[[ AVAILABLE DATA open ]]

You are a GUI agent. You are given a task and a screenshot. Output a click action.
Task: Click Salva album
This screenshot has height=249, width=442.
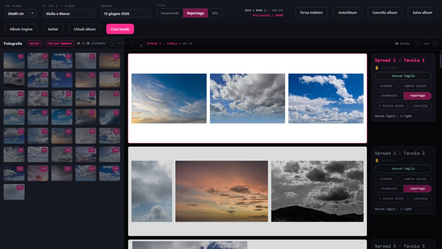point(422,12)
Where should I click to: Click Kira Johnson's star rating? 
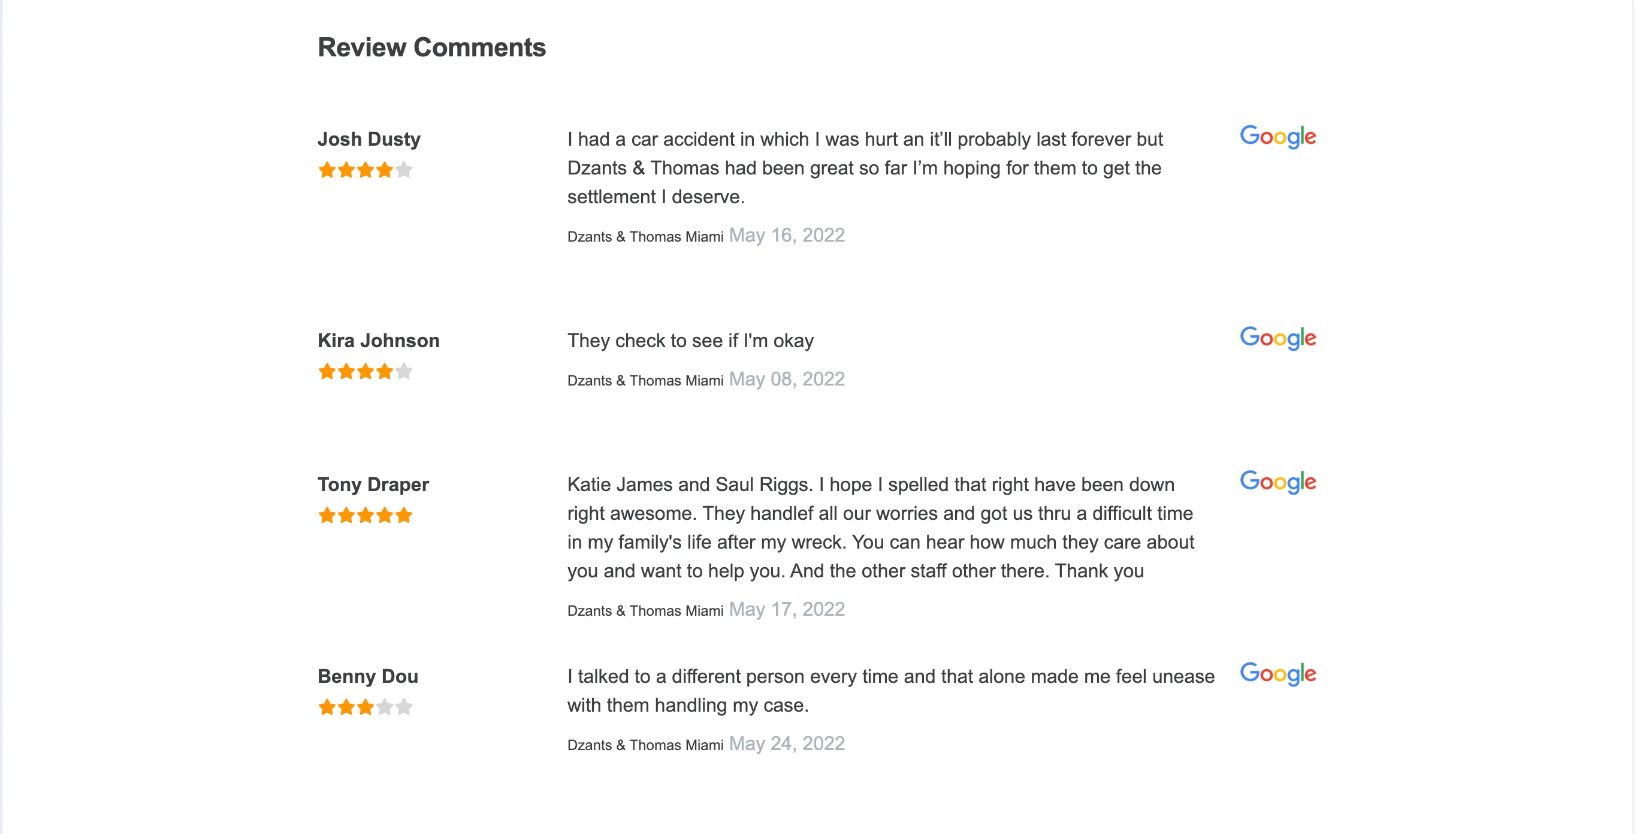(365, 371)
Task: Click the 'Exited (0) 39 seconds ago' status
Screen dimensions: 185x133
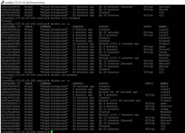Action: (x=118, y=92)
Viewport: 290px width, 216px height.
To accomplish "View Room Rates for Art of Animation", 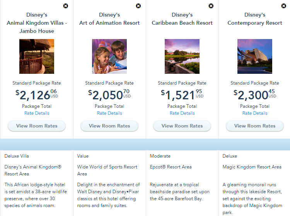I will coord(109,126).
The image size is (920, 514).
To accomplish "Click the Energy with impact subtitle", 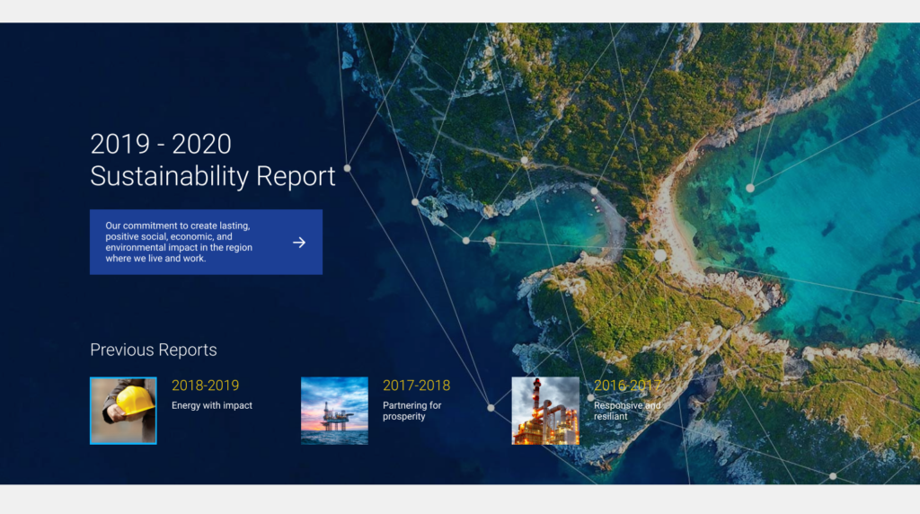I will pos(212,405).
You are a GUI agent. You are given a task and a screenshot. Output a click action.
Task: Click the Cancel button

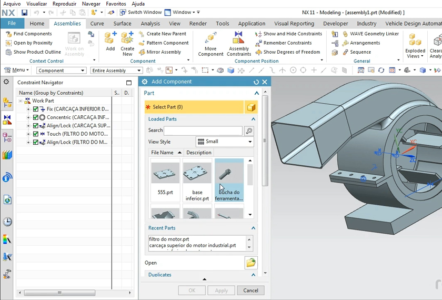[x=250, y=291]
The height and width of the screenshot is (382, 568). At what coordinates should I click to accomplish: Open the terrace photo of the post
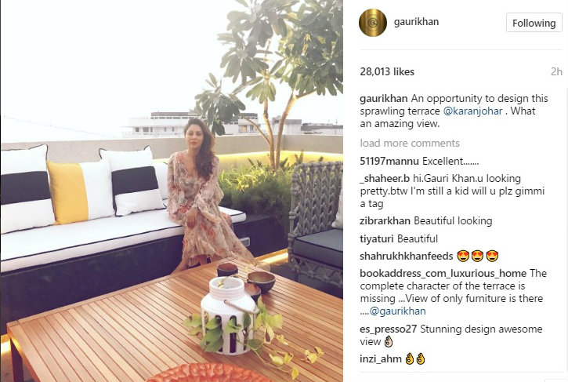click(172, 191)

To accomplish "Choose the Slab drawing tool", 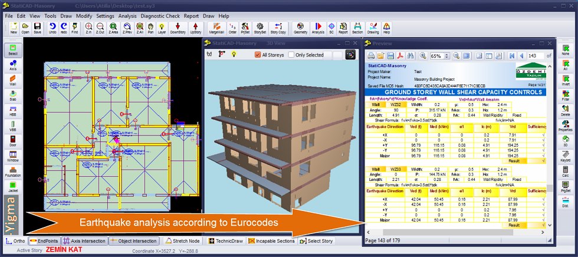I will pos(12,97).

[[ AVAILABLE DATA closed ]]

WHAT YOU SHOULD DO » When you transcribe the entries above, begin at their first line, end with the line containing "Viewport: 290px width, 216px height.", and copy each line exactly without any picture.

ANSWER TO THE PROBLEM »
You are a GUI agent. You are given a task and a screenshot. Output a click action.
Task: Click Salva album
This screenshot has height=249, width=442.
point(422,12)
Where should I click to: Click Kira Johnson's star rating? 
(365, 371)
Task: Click the 'Exited (0) 39 seconds ago' status
Screen dimensions: 185x133
Action: (x=118, y=92)
Viewport: 290px width, 216px height.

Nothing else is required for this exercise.